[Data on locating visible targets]
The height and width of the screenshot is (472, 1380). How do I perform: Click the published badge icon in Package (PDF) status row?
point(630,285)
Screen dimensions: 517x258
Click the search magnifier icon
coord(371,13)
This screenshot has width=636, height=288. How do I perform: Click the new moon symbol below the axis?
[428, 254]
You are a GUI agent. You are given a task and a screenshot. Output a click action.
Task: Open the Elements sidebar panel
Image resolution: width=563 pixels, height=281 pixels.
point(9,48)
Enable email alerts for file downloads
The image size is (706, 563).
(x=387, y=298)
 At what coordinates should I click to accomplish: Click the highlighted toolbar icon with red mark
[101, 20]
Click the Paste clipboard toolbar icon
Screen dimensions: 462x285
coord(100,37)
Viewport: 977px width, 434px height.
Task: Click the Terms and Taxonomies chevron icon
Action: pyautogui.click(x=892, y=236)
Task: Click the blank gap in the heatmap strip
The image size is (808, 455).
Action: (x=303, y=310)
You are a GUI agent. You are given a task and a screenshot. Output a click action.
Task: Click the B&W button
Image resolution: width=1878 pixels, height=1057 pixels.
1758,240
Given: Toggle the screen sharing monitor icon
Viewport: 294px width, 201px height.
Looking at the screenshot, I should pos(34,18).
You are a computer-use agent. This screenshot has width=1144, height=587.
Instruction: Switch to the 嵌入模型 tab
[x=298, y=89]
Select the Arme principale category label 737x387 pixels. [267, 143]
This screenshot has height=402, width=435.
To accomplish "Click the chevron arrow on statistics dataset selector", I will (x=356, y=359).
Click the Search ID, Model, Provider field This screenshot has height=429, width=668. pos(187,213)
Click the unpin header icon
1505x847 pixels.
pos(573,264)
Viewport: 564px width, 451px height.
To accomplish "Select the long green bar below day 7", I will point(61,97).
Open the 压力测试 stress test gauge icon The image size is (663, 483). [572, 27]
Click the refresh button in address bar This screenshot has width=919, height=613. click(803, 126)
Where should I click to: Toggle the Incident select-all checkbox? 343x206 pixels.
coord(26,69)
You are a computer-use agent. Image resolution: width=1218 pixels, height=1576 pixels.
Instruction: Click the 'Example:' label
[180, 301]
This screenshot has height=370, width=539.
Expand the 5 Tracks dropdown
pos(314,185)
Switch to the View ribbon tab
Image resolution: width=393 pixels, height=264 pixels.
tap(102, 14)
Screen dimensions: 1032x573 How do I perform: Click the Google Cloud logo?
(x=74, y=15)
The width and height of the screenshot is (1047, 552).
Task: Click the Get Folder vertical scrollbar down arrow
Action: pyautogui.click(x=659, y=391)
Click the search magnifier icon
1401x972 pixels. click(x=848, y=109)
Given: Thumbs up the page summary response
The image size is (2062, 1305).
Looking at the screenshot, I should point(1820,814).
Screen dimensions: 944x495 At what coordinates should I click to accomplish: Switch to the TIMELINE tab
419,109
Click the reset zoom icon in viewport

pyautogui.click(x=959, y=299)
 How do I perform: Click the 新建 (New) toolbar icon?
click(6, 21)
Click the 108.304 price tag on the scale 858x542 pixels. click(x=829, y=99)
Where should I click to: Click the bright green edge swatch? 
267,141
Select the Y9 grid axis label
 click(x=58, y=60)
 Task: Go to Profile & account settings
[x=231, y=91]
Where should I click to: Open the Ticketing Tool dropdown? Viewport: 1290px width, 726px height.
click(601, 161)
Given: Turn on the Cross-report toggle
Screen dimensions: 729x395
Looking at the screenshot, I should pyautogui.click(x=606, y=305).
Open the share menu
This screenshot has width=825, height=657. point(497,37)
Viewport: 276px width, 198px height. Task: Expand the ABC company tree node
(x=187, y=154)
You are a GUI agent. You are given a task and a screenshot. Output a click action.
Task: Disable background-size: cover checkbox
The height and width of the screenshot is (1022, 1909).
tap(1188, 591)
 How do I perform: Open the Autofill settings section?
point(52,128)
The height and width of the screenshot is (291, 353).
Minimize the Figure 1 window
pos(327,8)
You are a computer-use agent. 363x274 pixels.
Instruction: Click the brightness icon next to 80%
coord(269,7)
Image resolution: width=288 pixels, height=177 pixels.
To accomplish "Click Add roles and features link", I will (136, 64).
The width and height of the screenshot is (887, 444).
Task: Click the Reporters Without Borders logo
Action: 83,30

◆ Set exercise ◆
Can you reproduce every one of the items above line for line, unchanged?

◆ Result for this task ◆
The height and width of the screenshot is (472, 1380). How do I perform: Click the published badge icon in Package (PDF) status row?
point(630,285)
Screen dimensions: 517x258
Click the search magnifier icon
coord(371,13)
This screenshot has width=636, height=288. How do I perform: Click the new moon symbol below the axis?
[428, 254]
You are a GUI agent. You are given a task and a screenshot. Output a click action.
Task: Open the Elements sidebar panel
Image resolution: width=563 pixels, height=281 pixels.
point(9,48)
Enable email alerts for file downloads
The image size is (706, 563).
(x=387, y=298)
 At what coordinates should I click to accomplish: Click the highlighted toolbar icon with red mark
[101, 20]
Click the Paste clipboard toolbar icon
Screen dimensions: 462x285
coord(100,37)
Viewport: 977px width, 434px height.
Task: Click the Terms and Taxonomies chevron icon
Action: pyautogui.click(x=892, y=236)
Task: Click the blank gap in the heatmap strip
The image size is (808, 455).
Action: (x=303, y=310)
You are a GUI agent. You are given a task and a screenshot. Output a click action.
Task: Click the B&W button
Image resolution: width=1878 pixels, height=1057 pixels.
1758,240
Given: Toggle the screen sharing monitor icon
Viewport: 294px width, 201px height.
Looking at the screenshot, I should pos(34,18).
You are a computer-use agent. This screenshot has width=1144, height=587.
Instruction: Switch to the 嵌入模型 tab
[x=298, y=89]
Select the Arme principale category label 737x387 pixels. [267, 143]
This screenshot has height=402, width=435.
To accomplish "Click the chevron arrow on statistics dataset selector", I will (x=356, y=359).
Click the Search ID, Model, Provider field This screenshot has height=429, width=668. pos(187,213)
Click the unpin header icon
1505x847 pixels.
pos(573,264)
Viewport: 564px width, 451px height.
To accomplish "Select the long green bar below day 7", I will point(61,97).
Open the 压力测试 stress test gauge icon The image size is (663, 483). [572, 27]
Click the refresh button in address bar This screenshot has width=919, height=613. click(803, 126)
Where should I click to: Toggle the Incident select-all checkbox? 343x206 pixels.
coord(26,69)
You are a computer-use agent. Image resolution: width=1218 pixels, height=1576 pixels.
Instruction: Click the 'Example:' label
[180, 301]
This screenshot has height=370, width=539.
Expand the 5 Tracks dropdown
pos(314,185)
Switch to the View ribbon tab
Image resolution: width=393 pixels, height=264 pixels.
tap(102, 14)
Screen dimensions: 1032x573 How do I perform: Click the Google Cloud logo?
(x=74, y=15)
The width and height of the screenshot is (1047, 552).
Task: Click the Get Folder vertical scrollbar down arrow
Action: pyautogui.click(x=659, y=391)
Click the search magnifier icon
1401x972 pixels. click(x=848, y=109)
Given: Thumbs up the page summary response
The image size is (2062, 1305).
Looking at the screenshot, I should point(1820,814).
Screen dimensions: 944x495 At what coordinates should I click to accomplish: Switch to the TIMELINE tab
419,109
Click the reset zoom icon in viewport

pyautogui.click(x=959, y=299)
 How do I perform: Click the 新建 (New) toolbar icon?
click(6, 21)
Click the 108.304 price tag on the scale 858x542 pixels. click(x=829, y=99)
Where should I click to: Click the bright green edge swatch? 
267,141
Select the Y9 grid axis label
 click(x=58, y=60)
 Task: Go to Profile & account settings
[x=231, y=91]
Where should I click to: Open the Ticketing Tool dropdown? Viewport: 1290px width, 726px height.
click(601, 161)
Given: Turn on the Cross-report toggle
Screen dimensions: 729x395
Looking at the screenshot, I should pyautogui.click(x=606, y=305).
Open the share menu
This screenshot has width=825, height=657. point(497,37)
Viewport: 276px width, 198px height. Task: Expand the ABC company tree node
(x=187, y=154)
You are a GUI agent. You are given a task and a screenshot. Output a click action.
Task: Disable background-size: cover checkbox
The height and width of the screenshot is (1022, 1909).
tap(1188, 591)
 How do I perform: Open the Autofill settings section?
point(52,128)
The height and width of the screenshot is (291, 353).
Minimize the Figure 1 window
pos(327,8)
You are a computer-use agent. 363x274 pixels.
Instruction: Click the brightness icon next to 80%
coord(269,7)
Image resolution: width=288 pixels, height=177 pixels.
To accomplish "Click Add roles and features link", I will (136, 64).
The width and height of the screenshot is (887, 444).
Task: Click the Reporters Without Borders logo
Action: 83,30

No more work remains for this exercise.